# What the task requires
Given the material below, return only the lines starting at the line with "Facebook (44, 2541)" and ending at the line with "メールマガジン (60, 2373)", exactly as they appear.

# Data provided
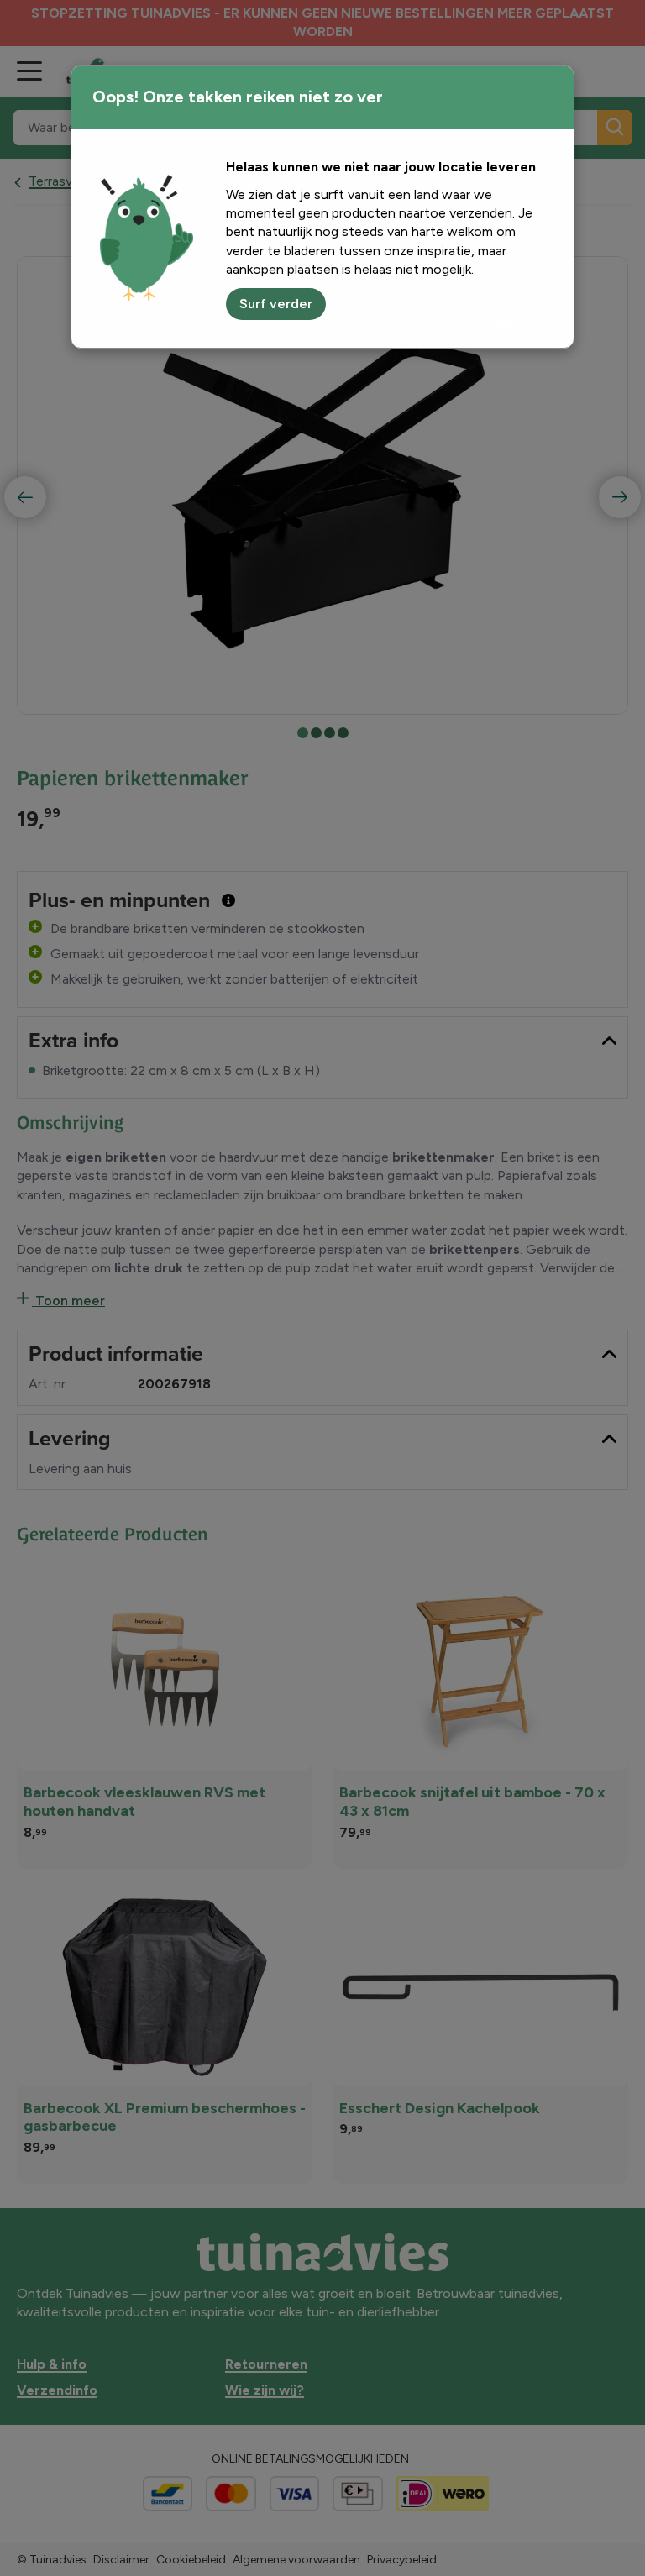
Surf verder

...

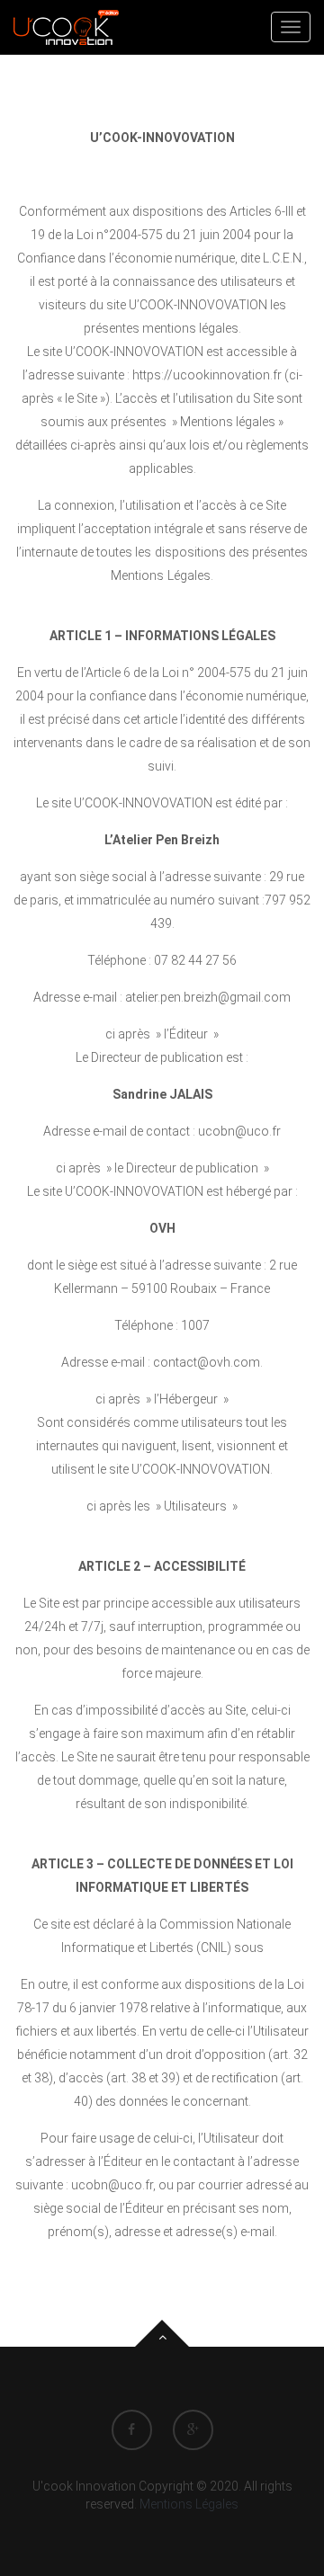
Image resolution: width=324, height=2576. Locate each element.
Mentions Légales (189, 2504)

* * *

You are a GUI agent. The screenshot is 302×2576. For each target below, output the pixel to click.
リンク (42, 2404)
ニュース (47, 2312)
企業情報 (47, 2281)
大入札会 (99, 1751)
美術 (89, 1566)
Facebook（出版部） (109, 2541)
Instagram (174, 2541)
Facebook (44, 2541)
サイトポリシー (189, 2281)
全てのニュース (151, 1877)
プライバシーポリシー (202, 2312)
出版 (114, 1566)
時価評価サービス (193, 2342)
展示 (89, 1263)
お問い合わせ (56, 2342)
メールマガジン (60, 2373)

# Written response
Facebook (44, 2541)
サイトポリシー (189, 2281)
全てのニュース (151, 1877)
プライバシーポリシー (202, 2312)
出版 (114, 1566)
時価評価サービス (193, 2342)
展示 (89, 1263)
お問い合わせ (56, 2342)
メールマガジン (60, 2373)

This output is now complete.